第151話 貧相な男子寮の朝食
「今日の朝食は……お粥?ああ、外れの日だわ、今日は」
そういいながらまんざらでもない表情のアメリアが厨房の前のトレーを手にする。そして椀に粥を取るとピクルスを瓶からトレーに移す。
「ったく朝から精進料理かよ……寺かよ、ここは」
一汁一菜と言った風情の食事をかなめはしみじみと眺める。
「必要なカロリーは計算されているはずだ、不満だったらそれこそ足りない分はコンビニで買ってくれば良い」
すべてをとり終えたカウラがそのまま近くの席に座る。自然に誠がカウラの隣に座ったとたん、一斉に視線が誠に突き刺さってくる。さらにアメリアが正面に、反対側にはかなめが座った。
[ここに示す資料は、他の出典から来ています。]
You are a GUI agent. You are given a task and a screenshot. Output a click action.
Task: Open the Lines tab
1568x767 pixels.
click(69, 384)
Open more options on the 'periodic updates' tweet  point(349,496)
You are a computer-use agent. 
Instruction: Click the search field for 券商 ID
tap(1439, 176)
三人とも別に気にすることも無く黙々と食事を始めた。誠は周りからの視線に首をすくめながら、トレーに入れた粥をすくった。
「いい身分だな」
カップ麺を持った菰田が食堂に入ってくる。誠は苦手な先任曹長から目を逸らす。管理部は豊川支部でも異質な存在である。隊舎の電球の交換から隊員の給与計算。はたまた所轄の下請けでやっている駐車禁止の切符切りの時にかなめが乱闘で壊した車の請求書の整理まで、その活動範囲が広い割にあまり他の隊員との接触が無い。しかも隊員にそれらに必要な書類をお願いに来るのは大概はパートのおばちゃん達なので、菰田の存在は寮では浮いていた。
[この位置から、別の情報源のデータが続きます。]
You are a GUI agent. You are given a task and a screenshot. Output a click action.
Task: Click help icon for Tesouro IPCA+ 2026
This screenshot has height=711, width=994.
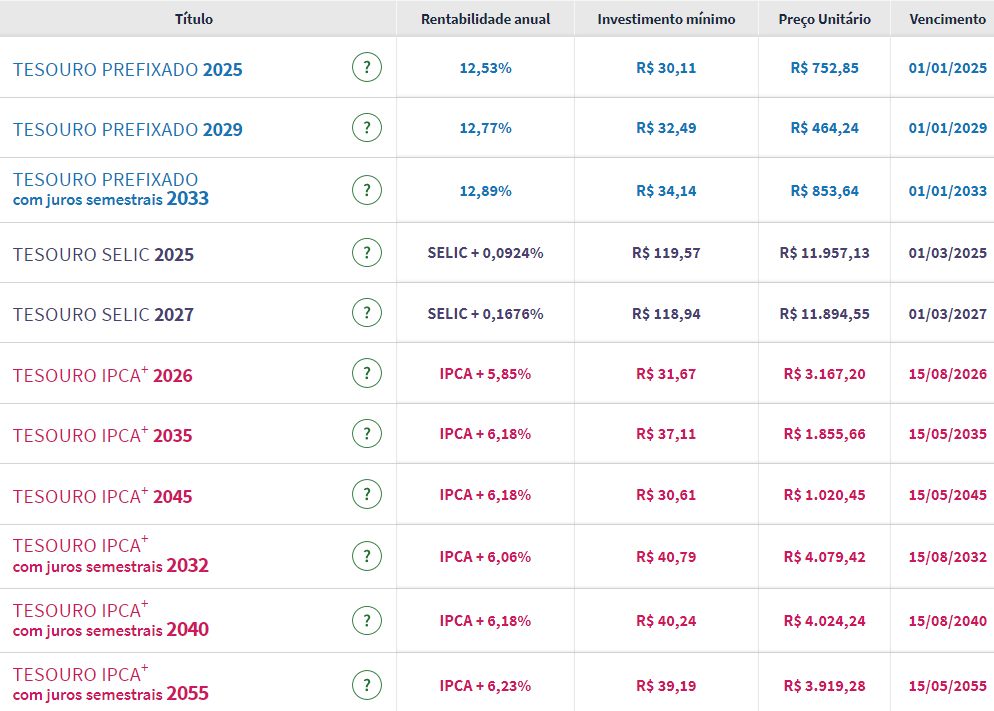[367, 374]
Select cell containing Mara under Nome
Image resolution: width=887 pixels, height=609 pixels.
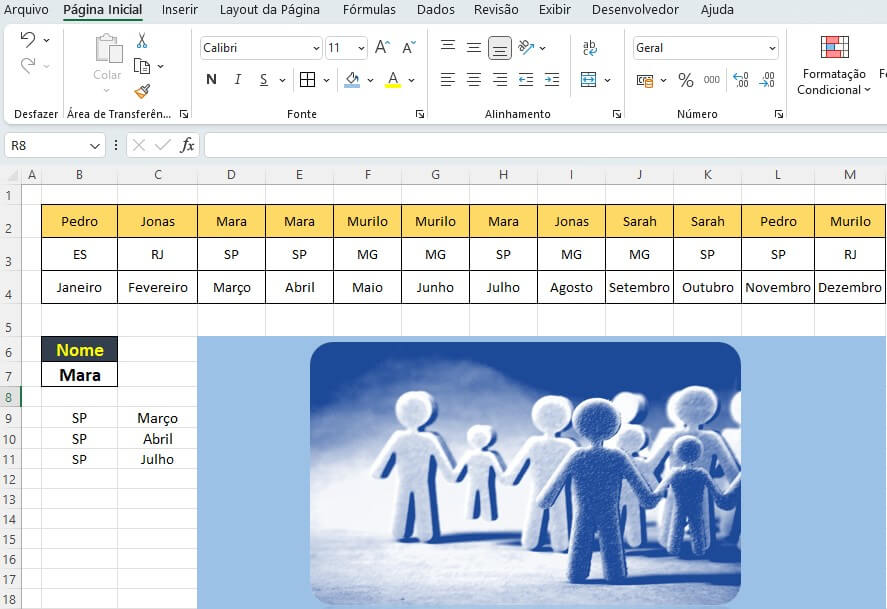click(80, 376)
さらにいつもカウラと一緒に行動していると言うことで、島田から関わらないように言われていることもあって、菰田にはヒンヌー教の教祖と言う以外のイメージがわいてこない。ヒンヌー教徒以外の隊員にとって副寮長である菰田の存在はあまり関わりたくないと言う印象のものだった。
「リゾットねえ、確かにここのそれは絶品なんだよな」
そんな菰田の姿はそう言いながらそのままカップ麺にお湯を注ぐべく厨房に消えた。
「そうだな。これはなかなか捨てたものじゃない。菰田もたまには良いことを言う」
カウラが菰田を褒める場面を誠は初めて目撃して思わずスプーンを取り落としそうになった。
「そうでしょベルガー大尉!俺はここの粥が一番好きなんですよ!」
カウラの言葉を聞きつけた菰田が、厨房から飛び出してきてそう叫んだ。だがすぐにカウラの顔が誠を見ていることに気づいて喜びの表情は消え去り、嫉妬に狂いながら再び厨房へと消えて行った。。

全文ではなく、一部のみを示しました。